Daniel Berrigan

1921—2016

Born in Virginia, Minnesota, poet, Jesuit priest, and peace activist Daniel Berrigan earned a BA at the St. Andrew-on-Hudson and an MA at Woodstock College. With his brother Philip, also a priest, Father Berrigan publicly protested U.S. policy in Southeast Asia during the Vietnam War. He was one of the Catonsville Nine, a group of Catholic activists who were arrested and charged with destroying draft records in Catonsville, Maryland. They were found guilty at their 1968 trial and sentenced to prison. He also helped found the antinuclear Plowshares Movement.
 
Berrigan’s free verse poetry expresses his Catholic faith and peace activism with clarity and explicit, unflinching imagery.

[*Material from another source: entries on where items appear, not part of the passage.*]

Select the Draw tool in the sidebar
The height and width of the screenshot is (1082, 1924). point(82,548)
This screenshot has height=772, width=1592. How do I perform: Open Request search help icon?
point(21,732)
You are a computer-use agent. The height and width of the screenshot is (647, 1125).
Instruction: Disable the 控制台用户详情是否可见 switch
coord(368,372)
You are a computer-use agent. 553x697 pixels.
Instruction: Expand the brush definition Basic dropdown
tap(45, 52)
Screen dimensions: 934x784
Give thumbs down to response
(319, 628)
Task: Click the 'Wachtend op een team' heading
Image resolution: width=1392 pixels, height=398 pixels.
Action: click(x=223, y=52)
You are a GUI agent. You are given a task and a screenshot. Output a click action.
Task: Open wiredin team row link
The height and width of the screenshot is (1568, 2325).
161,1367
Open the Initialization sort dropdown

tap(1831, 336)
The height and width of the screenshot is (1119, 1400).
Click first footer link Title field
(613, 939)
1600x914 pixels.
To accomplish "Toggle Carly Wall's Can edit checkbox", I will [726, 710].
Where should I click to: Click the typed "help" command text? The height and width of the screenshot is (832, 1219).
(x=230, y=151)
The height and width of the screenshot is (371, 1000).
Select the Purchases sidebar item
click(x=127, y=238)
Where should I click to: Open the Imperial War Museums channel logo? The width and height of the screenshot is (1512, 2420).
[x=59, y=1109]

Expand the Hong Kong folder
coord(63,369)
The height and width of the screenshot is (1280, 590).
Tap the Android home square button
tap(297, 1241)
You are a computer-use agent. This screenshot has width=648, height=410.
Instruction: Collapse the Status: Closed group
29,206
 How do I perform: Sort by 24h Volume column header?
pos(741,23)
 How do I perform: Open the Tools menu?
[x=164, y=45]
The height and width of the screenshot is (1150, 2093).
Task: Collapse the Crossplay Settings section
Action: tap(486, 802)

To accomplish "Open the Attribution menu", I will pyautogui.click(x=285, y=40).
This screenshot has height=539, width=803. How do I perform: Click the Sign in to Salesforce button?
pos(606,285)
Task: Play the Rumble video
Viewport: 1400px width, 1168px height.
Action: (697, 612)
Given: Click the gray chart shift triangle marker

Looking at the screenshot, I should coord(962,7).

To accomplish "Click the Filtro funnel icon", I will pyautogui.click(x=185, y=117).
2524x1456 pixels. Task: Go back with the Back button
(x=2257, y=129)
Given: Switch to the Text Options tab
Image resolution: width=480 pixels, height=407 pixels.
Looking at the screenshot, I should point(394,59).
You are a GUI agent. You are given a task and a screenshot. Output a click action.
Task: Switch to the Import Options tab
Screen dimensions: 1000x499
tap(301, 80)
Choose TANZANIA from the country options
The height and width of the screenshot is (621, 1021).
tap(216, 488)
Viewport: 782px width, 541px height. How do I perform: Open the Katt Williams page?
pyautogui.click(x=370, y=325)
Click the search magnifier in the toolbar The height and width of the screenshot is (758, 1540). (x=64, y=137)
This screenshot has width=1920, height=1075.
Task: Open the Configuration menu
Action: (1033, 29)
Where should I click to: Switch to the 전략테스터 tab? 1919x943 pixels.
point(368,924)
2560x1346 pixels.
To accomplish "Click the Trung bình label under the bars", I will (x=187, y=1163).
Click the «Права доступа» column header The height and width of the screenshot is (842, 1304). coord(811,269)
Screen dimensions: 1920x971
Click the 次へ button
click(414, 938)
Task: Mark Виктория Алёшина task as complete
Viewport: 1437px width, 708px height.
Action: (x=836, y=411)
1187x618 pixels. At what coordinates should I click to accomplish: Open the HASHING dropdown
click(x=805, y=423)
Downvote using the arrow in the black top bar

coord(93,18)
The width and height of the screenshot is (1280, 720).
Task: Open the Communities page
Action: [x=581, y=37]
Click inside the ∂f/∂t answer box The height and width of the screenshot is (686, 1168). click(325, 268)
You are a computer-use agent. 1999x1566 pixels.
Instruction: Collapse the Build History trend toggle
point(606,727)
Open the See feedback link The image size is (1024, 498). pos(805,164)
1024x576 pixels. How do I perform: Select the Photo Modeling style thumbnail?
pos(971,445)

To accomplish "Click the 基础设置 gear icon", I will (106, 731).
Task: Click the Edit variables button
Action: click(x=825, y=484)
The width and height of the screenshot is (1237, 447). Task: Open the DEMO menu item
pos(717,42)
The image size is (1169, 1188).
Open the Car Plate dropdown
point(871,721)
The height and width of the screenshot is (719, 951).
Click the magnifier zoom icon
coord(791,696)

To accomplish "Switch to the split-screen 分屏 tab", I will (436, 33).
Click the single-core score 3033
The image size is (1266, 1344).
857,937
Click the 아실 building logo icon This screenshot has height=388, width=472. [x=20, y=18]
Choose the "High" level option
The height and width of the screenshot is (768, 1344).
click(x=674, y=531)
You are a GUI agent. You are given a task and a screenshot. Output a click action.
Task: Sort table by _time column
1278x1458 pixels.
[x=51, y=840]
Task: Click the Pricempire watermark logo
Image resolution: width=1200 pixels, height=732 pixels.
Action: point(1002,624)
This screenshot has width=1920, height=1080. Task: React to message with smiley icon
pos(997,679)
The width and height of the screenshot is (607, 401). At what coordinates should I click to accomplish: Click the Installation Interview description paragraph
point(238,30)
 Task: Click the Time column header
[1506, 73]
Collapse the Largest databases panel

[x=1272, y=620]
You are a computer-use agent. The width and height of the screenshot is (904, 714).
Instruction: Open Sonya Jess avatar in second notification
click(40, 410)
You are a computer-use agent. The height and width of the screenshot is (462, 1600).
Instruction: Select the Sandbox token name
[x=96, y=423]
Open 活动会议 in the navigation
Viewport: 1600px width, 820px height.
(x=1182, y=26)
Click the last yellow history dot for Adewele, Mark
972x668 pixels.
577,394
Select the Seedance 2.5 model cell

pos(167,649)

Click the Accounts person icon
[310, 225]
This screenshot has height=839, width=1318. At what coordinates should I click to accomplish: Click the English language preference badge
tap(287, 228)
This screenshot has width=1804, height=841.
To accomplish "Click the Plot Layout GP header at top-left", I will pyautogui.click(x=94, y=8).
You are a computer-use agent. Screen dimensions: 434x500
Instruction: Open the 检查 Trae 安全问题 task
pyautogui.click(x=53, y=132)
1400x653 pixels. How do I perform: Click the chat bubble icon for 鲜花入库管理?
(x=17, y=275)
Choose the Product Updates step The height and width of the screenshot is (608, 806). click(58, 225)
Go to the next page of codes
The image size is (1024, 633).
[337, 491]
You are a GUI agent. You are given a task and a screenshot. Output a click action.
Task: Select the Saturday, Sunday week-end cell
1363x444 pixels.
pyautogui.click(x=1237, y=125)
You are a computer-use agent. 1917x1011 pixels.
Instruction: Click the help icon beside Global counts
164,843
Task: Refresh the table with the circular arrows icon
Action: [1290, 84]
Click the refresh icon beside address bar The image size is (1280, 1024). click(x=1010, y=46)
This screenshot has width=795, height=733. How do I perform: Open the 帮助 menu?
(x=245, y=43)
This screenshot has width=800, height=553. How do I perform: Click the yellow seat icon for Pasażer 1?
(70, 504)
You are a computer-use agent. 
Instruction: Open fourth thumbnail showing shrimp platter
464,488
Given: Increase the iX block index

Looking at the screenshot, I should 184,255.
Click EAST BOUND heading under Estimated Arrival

Berrigan wrote numerous volumes of poetry, including Time Without Number (1957), which won the Lamont Poetry Prize; Prison Poems (1973); Tulips in the Prison Yard: Selected Poems of Daniel Berrigan (1992); and And the Risen Bread: Selected and New Poems 1957–1997 (1998).
 
Daniel Berrigan: Essential Writings (2009) supplies an introduction to Berrigan’s work. His prose includes Night Flight to Hanoi: War Diary With 11 Poems (1968), Testimony: The Word Made Fresh (2004), and No Gods but One (2009). Berrigan also wrote the play The Trial of the Catonsville Nine (1970), which he later shaped into a screenplay. His life is recounted in his autobiography, To Dwell in Peace (1987), and in Murray Polner and Jim O’Grady’s biography Disarmed and Dangerous: The Radical Lives and Times of Daniel and Philip Berrigan (1997). He lived in New York until his death in 2016.